The most common adverse reaction following MSC therapy is fever. Although MSCs exhibit low immunogenicity, the febrile response may be associated with acute inflammatory reactions triggered by allogeneic MSC infusion. Notably, patients with MSC-induced pyrexia typically recover spontaneously without requiring specific treatment. Multiple studies have demonstrated that MSCs may acquire chromosomal abnormalities during in vitro expansion; however, these genetic alterations do not lead to tumor growth. For example, studies have revealed that even when MSCs develop chromosomal abnormalities and undergo senescence due to prolonged culture, they still fail to form tumors upon transplantation into mouse models[228]. MSCs that are derived from different sources present distinct ethical considerations. For example, the collection of hUC-MSCs and MenSCs is a noninvasive, painless, and safe procedure, posing no significant ethical concerns[82]. In contrast, BM-MSCs require invasive harvesting procedures, which may involve more ethical considerations. Consequently, stem cell secretory products, including the secretome, Exos, and EVs, offer superior safety and ethical profiles compared with whole-cell therapies[229].
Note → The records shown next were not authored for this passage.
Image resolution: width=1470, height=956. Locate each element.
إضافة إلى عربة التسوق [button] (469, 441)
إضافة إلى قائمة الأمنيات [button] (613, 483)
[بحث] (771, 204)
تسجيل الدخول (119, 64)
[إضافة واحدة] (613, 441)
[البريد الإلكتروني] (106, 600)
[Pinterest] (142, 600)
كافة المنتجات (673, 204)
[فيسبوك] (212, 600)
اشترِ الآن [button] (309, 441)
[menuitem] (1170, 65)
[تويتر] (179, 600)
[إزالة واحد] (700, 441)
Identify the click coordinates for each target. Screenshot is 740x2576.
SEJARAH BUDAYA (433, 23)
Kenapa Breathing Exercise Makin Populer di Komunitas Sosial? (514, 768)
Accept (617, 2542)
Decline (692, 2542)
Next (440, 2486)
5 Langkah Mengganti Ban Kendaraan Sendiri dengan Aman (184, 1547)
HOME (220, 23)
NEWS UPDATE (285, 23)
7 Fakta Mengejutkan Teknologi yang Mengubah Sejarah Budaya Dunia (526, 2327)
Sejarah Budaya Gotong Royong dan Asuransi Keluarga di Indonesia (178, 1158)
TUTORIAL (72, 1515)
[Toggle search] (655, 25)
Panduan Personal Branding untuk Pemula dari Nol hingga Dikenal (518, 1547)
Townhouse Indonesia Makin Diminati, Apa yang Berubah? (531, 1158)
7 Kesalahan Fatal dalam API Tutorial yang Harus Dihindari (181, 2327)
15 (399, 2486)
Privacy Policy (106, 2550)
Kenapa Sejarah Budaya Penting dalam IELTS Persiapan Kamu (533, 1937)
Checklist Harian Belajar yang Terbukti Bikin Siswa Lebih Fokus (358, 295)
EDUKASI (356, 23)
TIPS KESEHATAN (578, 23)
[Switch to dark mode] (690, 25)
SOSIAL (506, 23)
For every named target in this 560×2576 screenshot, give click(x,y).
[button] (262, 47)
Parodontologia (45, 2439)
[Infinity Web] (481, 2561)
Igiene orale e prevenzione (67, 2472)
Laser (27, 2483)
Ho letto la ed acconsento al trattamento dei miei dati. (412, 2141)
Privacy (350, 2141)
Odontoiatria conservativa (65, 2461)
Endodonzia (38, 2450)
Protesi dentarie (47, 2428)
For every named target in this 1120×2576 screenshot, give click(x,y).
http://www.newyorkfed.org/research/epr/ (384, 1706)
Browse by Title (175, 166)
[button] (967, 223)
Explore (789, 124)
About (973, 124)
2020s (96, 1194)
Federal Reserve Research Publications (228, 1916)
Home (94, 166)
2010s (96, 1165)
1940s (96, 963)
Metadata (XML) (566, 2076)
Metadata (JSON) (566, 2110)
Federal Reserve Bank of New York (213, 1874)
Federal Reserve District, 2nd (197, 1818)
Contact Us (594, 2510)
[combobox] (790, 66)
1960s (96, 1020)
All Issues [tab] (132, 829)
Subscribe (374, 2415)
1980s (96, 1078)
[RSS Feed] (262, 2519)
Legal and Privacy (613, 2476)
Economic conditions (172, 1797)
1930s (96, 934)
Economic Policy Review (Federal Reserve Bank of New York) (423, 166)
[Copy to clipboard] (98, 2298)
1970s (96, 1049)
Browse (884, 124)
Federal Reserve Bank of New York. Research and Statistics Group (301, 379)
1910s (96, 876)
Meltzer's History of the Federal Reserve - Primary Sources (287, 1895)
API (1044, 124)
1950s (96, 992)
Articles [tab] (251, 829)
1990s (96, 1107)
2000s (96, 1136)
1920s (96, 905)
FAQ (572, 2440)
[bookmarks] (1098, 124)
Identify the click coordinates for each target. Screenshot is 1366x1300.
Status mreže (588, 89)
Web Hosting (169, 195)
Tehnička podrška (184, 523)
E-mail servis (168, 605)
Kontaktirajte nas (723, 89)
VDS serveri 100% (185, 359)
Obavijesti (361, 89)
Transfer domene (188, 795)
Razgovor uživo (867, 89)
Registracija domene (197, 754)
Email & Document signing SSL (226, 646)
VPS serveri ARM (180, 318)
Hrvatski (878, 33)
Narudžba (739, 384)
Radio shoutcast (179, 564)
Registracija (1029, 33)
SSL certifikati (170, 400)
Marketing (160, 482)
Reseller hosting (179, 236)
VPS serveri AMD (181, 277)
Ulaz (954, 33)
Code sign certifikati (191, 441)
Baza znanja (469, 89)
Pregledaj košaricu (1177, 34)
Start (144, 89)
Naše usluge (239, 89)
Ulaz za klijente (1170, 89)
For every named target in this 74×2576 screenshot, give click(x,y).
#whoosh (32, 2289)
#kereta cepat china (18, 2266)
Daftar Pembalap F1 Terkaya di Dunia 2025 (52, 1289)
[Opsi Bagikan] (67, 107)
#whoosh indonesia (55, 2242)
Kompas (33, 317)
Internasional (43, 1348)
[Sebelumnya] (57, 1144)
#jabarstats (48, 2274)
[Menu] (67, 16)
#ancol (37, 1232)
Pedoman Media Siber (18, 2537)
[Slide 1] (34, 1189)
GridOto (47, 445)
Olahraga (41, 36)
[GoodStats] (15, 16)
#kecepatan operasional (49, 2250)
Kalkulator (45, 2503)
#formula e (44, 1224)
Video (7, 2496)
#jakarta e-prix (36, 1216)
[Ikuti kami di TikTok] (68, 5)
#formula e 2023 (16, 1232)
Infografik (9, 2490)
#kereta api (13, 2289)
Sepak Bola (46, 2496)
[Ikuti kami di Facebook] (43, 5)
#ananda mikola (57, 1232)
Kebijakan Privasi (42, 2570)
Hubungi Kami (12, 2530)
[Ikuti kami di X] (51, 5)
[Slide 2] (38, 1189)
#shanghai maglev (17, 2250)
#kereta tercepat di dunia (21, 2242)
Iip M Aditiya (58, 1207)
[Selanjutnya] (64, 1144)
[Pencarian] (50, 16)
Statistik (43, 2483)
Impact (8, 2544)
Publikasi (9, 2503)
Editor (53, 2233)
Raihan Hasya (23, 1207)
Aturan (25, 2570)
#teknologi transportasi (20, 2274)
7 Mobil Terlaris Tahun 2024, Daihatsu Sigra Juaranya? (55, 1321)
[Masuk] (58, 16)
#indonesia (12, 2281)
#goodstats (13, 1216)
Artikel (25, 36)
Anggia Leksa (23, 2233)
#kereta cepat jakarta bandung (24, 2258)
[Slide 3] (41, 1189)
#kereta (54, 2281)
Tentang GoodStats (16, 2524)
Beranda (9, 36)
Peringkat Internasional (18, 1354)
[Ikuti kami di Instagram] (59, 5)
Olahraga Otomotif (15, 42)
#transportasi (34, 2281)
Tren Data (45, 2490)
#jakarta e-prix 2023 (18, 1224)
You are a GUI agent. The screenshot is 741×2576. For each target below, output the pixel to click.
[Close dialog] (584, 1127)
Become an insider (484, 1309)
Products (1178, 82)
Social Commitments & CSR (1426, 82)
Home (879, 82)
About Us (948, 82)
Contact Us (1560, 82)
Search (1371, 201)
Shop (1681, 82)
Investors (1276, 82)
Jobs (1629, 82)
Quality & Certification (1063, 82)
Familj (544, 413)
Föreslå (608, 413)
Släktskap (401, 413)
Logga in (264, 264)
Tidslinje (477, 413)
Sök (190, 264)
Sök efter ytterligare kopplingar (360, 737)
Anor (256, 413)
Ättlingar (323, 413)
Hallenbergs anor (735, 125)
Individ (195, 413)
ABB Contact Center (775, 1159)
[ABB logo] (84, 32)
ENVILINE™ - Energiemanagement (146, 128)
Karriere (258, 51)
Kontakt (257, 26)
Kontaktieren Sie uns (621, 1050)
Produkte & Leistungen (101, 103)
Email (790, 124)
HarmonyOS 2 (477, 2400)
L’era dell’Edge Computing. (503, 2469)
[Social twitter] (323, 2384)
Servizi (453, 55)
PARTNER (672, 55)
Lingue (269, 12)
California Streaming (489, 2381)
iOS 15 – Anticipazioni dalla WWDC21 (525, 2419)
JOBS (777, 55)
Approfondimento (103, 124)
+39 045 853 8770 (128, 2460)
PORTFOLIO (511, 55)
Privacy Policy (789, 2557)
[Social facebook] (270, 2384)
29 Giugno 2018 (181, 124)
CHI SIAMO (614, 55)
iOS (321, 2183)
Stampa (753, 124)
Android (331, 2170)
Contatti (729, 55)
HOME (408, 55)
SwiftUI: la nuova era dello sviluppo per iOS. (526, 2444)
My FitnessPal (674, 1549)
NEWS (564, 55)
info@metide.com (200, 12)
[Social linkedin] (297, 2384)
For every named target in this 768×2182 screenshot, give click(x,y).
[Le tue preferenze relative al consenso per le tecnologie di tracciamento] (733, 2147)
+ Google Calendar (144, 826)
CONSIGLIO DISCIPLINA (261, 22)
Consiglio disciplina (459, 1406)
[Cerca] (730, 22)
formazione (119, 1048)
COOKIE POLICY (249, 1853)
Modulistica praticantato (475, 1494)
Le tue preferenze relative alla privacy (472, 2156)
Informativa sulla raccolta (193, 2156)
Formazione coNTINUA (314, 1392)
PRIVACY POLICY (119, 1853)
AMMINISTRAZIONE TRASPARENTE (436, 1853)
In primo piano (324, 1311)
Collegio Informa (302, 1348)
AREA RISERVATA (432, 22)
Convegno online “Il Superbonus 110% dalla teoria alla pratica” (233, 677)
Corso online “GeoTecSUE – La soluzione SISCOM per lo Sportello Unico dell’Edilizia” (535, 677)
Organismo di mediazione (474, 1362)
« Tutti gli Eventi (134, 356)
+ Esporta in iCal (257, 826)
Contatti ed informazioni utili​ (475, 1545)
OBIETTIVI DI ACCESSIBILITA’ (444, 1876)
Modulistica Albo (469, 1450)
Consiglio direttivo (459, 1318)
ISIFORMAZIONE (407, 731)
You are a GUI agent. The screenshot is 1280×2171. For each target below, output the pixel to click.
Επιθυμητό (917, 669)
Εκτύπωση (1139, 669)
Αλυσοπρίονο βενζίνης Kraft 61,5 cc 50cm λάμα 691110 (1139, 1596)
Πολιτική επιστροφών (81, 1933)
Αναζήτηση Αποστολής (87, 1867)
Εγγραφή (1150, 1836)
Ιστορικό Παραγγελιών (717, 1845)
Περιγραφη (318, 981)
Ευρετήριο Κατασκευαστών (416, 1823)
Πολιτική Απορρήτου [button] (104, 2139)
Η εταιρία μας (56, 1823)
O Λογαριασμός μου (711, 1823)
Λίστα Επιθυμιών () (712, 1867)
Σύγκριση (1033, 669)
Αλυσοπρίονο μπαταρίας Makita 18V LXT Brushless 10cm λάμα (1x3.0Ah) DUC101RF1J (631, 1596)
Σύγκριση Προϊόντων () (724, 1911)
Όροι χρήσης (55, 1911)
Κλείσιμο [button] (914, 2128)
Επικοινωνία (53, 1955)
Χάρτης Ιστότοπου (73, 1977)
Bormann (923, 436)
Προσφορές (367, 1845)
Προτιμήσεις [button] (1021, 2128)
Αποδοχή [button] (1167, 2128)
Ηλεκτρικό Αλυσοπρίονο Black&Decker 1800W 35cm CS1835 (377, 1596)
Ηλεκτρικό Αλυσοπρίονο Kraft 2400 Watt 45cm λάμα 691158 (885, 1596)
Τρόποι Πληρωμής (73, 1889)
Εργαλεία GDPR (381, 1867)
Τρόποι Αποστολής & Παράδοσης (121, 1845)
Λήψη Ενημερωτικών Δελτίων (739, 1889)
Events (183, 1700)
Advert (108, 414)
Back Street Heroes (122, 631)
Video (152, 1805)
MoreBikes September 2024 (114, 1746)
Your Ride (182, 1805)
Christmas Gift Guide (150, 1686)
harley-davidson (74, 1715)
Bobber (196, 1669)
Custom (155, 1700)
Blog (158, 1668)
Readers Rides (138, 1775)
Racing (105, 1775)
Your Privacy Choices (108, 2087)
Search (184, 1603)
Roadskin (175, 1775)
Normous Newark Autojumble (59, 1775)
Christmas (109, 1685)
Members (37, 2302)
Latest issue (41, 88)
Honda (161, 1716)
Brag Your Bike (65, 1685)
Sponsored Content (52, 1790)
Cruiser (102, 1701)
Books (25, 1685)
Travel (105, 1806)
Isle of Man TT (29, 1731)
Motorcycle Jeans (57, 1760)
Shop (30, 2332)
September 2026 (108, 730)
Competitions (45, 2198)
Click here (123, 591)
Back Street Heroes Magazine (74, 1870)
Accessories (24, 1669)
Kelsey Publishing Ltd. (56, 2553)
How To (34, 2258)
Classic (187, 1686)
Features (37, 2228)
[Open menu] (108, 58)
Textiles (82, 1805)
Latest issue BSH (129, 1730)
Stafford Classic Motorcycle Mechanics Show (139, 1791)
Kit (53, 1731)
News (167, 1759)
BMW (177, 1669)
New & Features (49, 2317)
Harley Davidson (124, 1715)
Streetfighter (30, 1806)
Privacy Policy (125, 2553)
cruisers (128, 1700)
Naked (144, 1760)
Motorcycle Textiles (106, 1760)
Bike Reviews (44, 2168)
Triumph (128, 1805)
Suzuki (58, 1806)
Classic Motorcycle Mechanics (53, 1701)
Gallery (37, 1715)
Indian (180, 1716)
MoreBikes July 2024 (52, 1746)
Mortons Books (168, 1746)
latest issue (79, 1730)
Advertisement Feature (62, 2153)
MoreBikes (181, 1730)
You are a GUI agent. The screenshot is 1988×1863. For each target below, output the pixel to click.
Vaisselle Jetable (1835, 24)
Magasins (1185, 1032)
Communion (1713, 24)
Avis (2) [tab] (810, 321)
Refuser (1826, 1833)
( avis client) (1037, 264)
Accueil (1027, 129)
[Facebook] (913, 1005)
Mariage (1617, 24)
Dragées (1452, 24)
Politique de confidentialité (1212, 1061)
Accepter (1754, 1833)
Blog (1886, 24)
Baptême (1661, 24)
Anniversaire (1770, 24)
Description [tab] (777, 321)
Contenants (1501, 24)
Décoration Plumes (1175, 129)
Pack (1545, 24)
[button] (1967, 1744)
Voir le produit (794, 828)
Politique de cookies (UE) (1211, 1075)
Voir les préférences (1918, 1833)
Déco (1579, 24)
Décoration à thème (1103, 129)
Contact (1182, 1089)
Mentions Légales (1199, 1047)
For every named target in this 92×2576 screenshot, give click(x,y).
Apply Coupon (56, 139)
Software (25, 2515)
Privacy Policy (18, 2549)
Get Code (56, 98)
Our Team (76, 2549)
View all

MSCs demonstrate great potential in neurodegenerative diseases due to their self-renewal capacity, multipotent differentiation potential, low immunogenicity, immune regulatory functions, and minimal ethical concerns. Moreover, derivatives of MSCs, such as the secretome, Exos, and EVs, show even greater advantages in terms of safety and ethics. Preclinical studies have shown that MSCs and their derivatives can ameliorate neuroinflammation in AD, PD, HD, ALS, and NPC. MSCs and their derivatives can reduce Aβ accumulation and promote neurogenesis, thereby improving cognitive deficits in AD. They can also decrease αSN aggregation and restore dopaminergic neuron function, thus alleviating motor impairments in PD. In HD, MSCs and their derivatives exert neuroprotective effects, thereby mitigating motor dysfunction. In ALS, they increase neuronal survival, thereby prolonging survival and protecting motor function. MSCs and their derivatives can reduce cholesterol accumulation and increase Purkinje cell numbers, thereby delaying motor dysfunction in NPC. Although there are still challenges related to the sources, delivery methods, safety and ethics considerations of MSCs, an increasing number of studies are addressing these limitations. For example, given that the paracrine effects of MSCs are widely recognized as playing a crucial role in disease therapy, the study of secretome, Exos, and EVs will likely be a key focus for future research in neurodegenerative diseases. In conclusion, MSCs have remarkable promise for treating neurodegenerative diseases. As research advances and technologies evolve, MSC-based therapies are expected to emerge as clinically viable treatment options.